- **Work instructions**: Please repeat the records below exactly, from the first line through the line containing "Task: Click the Cancelar (ESC) button", and nothing more.

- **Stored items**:
┄┄┄┄┄┄

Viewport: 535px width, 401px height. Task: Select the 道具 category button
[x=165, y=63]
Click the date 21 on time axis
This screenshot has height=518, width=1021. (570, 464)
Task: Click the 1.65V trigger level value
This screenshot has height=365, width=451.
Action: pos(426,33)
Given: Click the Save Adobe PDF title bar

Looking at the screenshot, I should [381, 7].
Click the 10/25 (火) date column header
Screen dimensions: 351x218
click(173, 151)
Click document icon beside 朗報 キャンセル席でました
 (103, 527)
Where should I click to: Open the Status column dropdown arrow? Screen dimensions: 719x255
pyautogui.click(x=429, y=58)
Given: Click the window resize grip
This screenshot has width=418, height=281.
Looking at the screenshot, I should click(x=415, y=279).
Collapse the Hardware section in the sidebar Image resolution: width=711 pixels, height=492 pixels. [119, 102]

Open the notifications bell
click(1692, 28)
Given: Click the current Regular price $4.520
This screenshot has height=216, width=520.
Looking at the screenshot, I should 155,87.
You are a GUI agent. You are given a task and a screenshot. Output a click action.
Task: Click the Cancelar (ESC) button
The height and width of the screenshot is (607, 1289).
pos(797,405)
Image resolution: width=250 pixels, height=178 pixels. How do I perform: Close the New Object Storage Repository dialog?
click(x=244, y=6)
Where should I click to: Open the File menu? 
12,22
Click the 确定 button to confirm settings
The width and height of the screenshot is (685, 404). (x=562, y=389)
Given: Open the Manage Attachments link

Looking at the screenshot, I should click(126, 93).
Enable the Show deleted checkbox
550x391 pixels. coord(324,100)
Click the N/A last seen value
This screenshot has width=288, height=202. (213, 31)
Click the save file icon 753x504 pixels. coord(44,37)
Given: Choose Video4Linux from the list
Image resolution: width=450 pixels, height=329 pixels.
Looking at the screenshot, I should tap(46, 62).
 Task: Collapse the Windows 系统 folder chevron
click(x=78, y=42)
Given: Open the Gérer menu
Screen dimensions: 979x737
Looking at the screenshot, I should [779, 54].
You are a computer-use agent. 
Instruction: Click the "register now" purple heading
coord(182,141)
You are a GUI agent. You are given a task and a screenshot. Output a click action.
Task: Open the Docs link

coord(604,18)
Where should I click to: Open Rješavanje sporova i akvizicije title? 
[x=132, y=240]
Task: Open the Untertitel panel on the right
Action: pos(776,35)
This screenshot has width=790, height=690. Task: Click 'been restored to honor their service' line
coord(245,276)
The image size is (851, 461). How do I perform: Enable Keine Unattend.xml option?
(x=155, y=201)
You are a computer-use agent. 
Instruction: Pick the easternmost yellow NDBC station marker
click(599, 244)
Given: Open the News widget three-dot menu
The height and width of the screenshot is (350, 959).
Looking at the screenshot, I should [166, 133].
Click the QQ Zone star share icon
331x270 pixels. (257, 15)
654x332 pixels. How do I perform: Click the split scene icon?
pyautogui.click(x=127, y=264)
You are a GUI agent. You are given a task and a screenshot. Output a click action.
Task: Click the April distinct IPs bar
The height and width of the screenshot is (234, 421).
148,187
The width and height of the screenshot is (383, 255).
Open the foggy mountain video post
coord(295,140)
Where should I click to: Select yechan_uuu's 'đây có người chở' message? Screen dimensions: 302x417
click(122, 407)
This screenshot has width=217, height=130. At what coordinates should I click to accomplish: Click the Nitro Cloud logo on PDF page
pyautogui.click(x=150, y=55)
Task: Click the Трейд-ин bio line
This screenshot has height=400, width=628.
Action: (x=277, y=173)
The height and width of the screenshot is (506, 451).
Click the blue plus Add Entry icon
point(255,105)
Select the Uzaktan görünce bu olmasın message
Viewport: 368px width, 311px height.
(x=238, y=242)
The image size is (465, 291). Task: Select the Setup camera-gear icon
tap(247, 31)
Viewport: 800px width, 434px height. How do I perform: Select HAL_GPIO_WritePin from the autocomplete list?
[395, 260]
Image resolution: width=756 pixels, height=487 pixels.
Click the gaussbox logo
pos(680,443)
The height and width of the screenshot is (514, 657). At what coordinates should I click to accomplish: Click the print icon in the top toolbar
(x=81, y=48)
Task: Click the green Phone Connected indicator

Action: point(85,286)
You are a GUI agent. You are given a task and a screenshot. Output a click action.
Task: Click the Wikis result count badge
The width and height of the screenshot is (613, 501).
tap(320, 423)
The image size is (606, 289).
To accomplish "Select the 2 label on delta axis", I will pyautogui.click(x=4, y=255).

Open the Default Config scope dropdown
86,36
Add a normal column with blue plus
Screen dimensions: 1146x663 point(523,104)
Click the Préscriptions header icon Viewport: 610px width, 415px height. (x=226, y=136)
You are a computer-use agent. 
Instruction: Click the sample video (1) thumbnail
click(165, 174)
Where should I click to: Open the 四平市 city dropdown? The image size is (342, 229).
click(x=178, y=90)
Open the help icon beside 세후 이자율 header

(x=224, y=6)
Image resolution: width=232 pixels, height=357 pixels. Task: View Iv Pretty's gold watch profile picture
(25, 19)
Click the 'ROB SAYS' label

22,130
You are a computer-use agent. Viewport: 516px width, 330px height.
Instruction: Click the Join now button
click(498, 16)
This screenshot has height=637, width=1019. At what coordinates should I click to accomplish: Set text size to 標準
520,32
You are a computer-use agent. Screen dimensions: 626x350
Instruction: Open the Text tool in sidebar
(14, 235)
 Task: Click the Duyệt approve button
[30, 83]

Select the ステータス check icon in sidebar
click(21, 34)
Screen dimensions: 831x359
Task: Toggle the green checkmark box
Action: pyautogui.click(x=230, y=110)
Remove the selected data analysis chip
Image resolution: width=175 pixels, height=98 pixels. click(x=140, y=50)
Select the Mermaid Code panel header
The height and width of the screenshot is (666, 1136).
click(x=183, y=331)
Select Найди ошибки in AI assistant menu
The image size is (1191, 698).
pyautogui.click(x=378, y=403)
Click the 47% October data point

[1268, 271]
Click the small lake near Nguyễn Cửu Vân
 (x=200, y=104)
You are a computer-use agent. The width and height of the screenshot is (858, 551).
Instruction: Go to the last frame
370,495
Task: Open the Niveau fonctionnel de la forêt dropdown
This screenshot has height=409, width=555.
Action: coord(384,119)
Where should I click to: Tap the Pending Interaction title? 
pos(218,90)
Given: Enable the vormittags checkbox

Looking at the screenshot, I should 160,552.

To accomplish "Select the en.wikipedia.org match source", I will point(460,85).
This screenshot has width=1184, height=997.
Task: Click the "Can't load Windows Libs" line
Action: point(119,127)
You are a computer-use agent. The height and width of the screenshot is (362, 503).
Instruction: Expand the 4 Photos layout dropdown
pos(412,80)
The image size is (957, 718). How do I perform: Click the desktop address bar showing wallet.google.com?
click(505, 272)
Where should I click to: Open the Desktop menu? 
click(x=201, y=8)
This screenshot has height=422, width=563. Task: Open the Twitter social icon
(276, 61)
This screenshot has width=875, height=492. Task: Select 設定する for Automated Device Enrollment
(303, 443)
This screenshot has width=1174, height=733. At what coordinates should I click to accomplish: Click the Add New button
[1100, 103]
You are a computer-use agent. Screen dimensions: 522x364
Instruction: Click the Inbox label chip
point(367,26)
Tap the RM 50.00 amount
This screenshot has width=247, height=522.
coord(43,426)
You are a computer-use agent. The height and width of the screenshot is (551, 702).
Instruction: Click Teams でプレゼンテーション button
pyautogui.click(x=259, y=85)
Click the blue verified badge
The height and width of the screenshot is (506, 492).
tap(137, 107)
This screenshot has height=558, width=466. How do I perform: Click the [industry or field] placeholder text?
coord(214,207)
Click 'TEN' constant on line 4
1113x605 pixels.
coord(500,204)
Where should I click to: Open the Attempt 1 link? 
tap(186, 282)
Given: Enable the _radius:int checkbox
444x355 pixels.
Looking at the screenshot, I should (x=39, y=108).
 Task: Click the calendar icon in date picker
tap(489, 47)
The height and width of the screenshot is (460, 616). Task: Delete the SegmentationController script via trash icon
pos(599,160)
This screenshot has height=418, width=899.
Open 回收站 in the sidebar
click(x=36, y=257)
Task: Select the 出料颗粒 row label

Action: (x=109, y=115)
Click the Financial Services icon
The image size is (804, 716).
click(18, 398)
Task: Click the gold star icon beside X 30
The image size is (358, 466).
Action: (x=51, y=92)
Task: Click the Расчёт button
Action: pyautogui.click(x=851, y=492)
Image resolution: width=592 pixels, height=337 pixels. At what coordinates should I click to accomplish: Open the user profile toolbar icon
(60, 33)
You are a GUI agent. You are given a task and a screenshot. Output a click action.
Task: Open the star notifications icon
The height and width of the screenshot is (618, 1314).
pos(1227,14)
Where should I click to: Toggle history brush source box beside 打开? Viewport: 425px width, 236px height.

┄┄┄┄┄┄

- **Solution for this task**:
Viewport: 535px width, 401px height. Task: Select the 道具 category button
[x=165, y=63]
Click the date 21 on time axis
This screenshot has height=518, width=1021. (570, 464)
Task: Click the 1.65V trigger level value
This screenshot has height=365, width=451.
Action: pos(426,33)
Given: Click the Save Adobe PDF title bar

Looking at the screenshot, I should [381, 7].
Click the 10/25 (火) date column header
Screen dimensions: 351x218
click(173, 151)
Click document icon beside 朗報 キャンセル席でました
 (103, 527)
Where should I click to: Open the Status column dropdown arrow? Screen dimensions: 719x255
pyautogui.click(x=429, y=58)
Given: Click the window resize grip
This screenshot has width=418, height=281.
Looking at the screenshot, I should click(x=415, y=279).
Collapse the Hardware section in the sidebar Image resolution: width=711 pixels, height=492 pixels. [119, 102]

Open the notifications bell
click(1692, 28)
Given: Click the current Regular price $4.520
This screenshot has height=216, width=520.
Looking at the screenshot, I should 155,87.
You are a GUI agent. You are given a task and a screenshot. Output a click action.
Task: Click the Cancelar (ESC) button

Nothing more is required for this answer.